Let $A$ be a $C^*$-algebra and $\pi:A\to B(H)$ a $*$-representation on a Hilbert space $H$ (that means a $*$-homomorphism). Is it true that $\pi$ is non-degenerate iff $\overline{\pi(A) B(H)} = B(H)$ where closure is taken with respect to the operator norm?

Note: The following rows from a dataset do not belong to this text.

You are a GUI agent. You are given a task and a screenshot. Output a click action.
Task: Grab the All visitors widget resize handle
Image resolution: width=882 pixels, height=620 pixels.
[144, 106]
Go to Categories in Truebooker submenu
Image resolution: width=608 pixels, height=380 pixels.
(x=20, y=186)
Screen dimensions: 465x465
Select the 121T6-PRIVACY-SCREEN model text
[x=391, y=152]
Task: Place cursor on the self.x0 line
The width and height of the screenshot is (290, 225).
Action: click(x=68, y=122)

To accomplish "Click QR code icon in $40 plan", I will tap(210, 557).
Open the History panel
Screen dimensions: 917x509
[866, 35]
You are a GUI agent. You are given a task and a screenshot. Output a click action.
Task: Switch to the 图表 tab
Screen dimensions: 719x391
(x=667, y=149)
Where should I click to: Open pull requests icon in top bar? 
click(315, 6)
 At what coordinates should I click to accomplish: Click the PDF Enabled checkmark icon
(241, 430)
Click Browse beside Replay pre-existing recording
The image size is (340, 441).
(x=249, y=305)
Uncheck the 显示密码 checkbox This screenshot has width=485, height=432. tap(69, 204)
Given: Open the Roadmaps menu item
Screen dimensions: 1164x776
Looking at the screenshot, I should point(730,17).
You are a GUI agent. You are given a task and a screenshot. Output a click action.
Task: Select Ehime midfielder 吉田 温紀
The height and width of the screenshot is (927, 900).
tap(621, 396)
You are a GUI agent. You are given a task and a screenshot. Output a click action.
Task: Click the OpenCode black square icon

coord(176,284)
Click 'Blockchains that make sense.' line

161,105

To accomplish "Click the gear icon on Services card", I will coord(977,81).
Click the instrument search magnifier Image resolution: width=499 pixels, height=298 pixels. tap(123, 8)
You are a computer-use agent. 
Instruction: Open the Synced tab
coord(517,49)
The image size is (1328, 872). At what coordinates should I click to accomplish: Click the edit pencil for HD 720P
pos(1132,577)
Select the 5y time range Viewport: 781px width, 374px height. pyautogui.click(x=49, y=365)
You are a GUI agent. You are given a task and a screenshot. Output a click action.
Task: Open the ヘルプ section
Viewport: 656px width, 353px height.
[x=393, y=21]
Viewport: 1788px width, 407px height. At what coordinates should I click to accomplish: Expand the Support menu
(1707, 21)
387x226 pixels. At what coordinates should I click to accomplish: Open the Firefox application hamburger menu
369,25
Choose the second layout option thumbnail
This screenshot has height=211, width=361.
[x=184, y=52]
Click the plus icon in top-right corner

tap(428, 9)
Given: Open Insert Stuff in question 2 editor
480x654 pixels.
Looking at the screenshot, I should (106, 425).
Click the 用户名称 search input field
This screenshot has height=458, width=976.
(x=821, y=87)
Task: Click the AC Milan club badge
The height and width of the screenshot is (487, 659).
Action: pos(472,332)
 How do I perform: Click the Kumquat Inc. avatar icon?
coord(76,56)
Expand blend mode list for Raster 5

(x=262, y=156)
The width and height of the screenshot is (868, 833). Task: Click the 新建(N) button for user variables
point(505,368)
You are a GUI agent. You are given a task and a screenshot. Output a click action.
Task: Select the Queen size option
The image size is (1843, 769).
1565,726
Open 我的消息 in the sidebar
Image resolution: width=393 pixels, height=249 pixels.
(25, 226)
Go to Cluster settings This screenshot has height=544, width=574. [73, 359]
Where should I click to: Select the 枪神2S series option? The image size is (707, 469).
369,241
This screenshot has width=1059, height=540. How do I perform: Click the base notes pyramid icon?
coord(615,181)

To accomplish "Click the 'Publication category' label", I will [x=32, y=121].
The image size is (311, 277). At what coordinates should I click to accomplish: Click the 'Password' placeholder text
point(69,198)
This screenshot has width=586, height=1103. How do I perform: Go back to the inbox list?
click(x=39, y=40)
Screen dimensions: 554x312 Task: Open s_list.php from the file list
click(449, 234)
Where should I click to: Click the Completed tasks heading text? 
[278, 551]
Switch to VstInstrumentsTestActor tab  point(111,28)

I call $\pi$ non-degenerate iff one of the following equivalent properties is true:
- $\overline{\pi(A)H}=H$
- $\overline{span(\pi(A)H)}=H$
- $\bigcap_{T\in A} \ker \pi(T) = \{0\}$
- $\pi(A)x\ne\{0\}$ for all $0\ne x\in H$
- $\pi(A)T\ne\{0\}$ for all $0\ne T\in B(H)$
- For all bounded approximate units $(u_\lambda)_\lambda$ of $A$ and $x\in H$ we have $\pi(u_\lambda) x\to x$
I was able to show the 6 properties above to be equivalent, but I don't know how to conclude from them that $\overline{\pi(A)B(H)}=B(H)$.
It's not true. The ideal of compact operators $A = K(H)$ is a proper norm closed ideal, and a C$^*$ subalgebra of $B(H)$. So let $A = K(H)$ and $\pi$ the identity representation of $A$ on $H$. This representation is non-degenerate, for example by property (4).